I don't see there's much to be gained from a "Mine is worse than yours" contest - we're all in this together, and no particular diabetic group (1s, 1.5's, 2's and all the others) is being either well-served by the NHS (as demonstrated by this thread) or by such a divisive way of looking at things.
I don't see there's much to be gained from a "Mine is worse than yours" contest - we're all in this together, and no particular diabetic group (1s, 1.5's, 2's and all the others) is being either well-served by the NHS (as demonstrated by this thread) or by such a divisive way of looking at things.
I spend a lot of my working life trying to understand why people don't look after themselves once they have a diagnosis of whatever condition or illness they have. It's not just diabetes, it's any long term condition. If you know you need a daily medication why don't you put the prescription in early not in on the day you need it? Most of us obey the rules but very few in my experience take the next step and actively try to manage and understand their illnesses. Health professionals deal with the majority who don't necessarily want to engage with their treatment - they just want someone to make it better. The posters on this site generally want to understand, manage and conquer their diabetes - in day to day life that makes us strange though not in the wrong! I am a T2 on insulin who low carbs, I pay for the libre because I want to understand what food and drink is doing to my body - for me the libre on the NHS would help me.reduce the risk of complications because I act on the trends. If the NHS had a way to work out who would use the new technology wisely and which patients actually manage their health and have become expert in their conditions and a way to record it then we would all be in a better place. They don't and as GPs move into larger groupings and more GPs start to work more part time hours then it's going to be harder and harder as a patient to form the type of one to one relationship that enables your GP or nurse to identify you as one of the few rather than as one of the many. I have signed the petition as a patient. Working in healthcare I cannot see that it would become commonplace though I am doing my bit in sharing my personal data with pharmacists and doctors so they can see it's potential. Most GPs and practice nurses won't even have seen one let alone the data it produces. It doesn't matter what type of diabetes you have or what long term condition you have we should all be promoting patients as experts and demonstrating through our actions the benefits of understanding and managing your condition and any technology that supports it.
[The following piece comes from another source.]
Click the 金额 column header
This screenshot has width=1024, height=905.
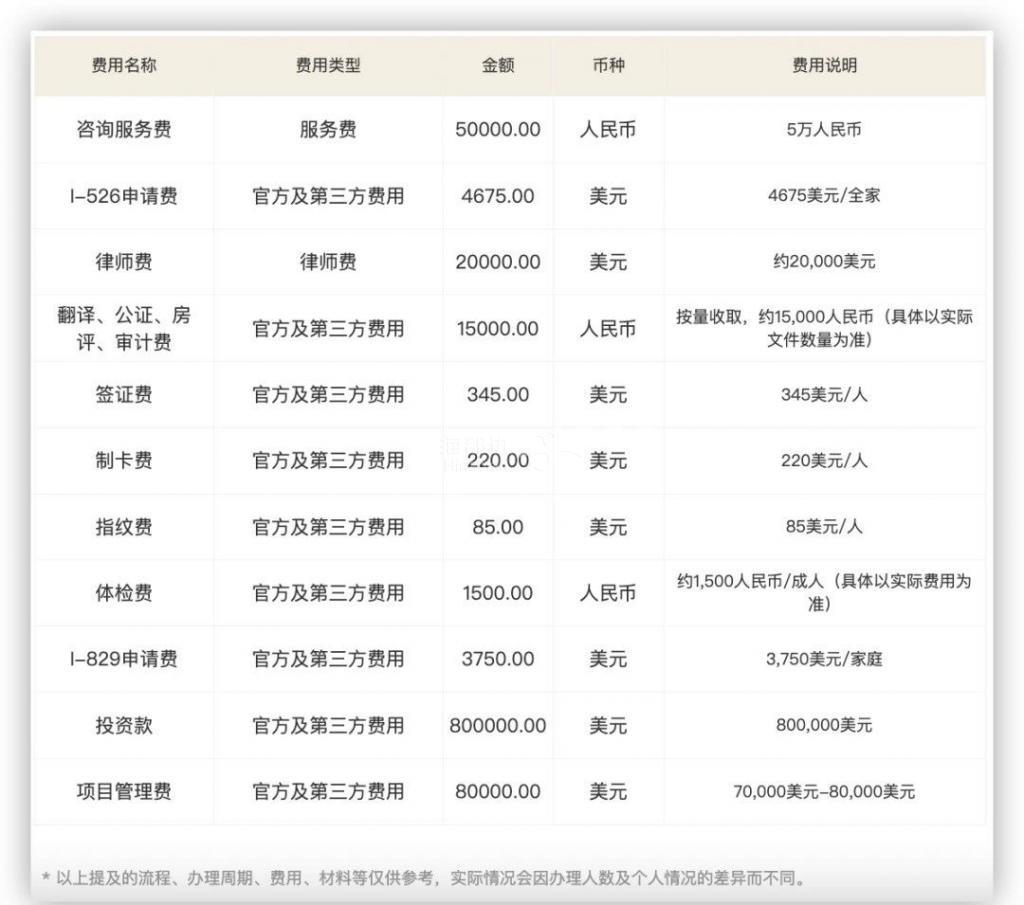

I am sorry to come across like that, it is not better or worse. And I totally think anyone,whatever type, who actively takes an interest and try, should be rewarded by getting the tecnology that helps them. It is tricky to say exactly how a doctor or nurse (diabetic nurse has often the most one to one contact and in my experience sometimes more knowledge) could judge that a person is in that way, but it must be possible. The risk with the in some ways fragile new tecnology (because you really need to pay attention to how to use it and not loose them all the time etc that would be very very expensive) on NHS is somebody taking advantage or taking it for granted. This is a real thing with people not showing up for their appoinments etc so obviously tecnology can not just be handed out carelessly. However, I want to scream with the lack of up to date help when I see how it is now.We really could live such great lives with what is available.We should not have all the side effects today.I am so sad there are still amputations and blindness from this condition. Hope I make myself better understood.Sorry how I have come across. It comes from being a child nearly dead with this condition due to late and wrong diagnosis.It was not slowly making me worse due to a tired pancreas.There was no more insulin and is no moew.The reasons for type one are not well understood and it makes me frustrated that people think I made myself sick eating too much sugar. It was never how it happened.It just seems easier to be a type 2 but I am definitively wrong.Let me say it like this, as long as insulin is involved, type one or type two or 1,5 I think a Libre should be funded.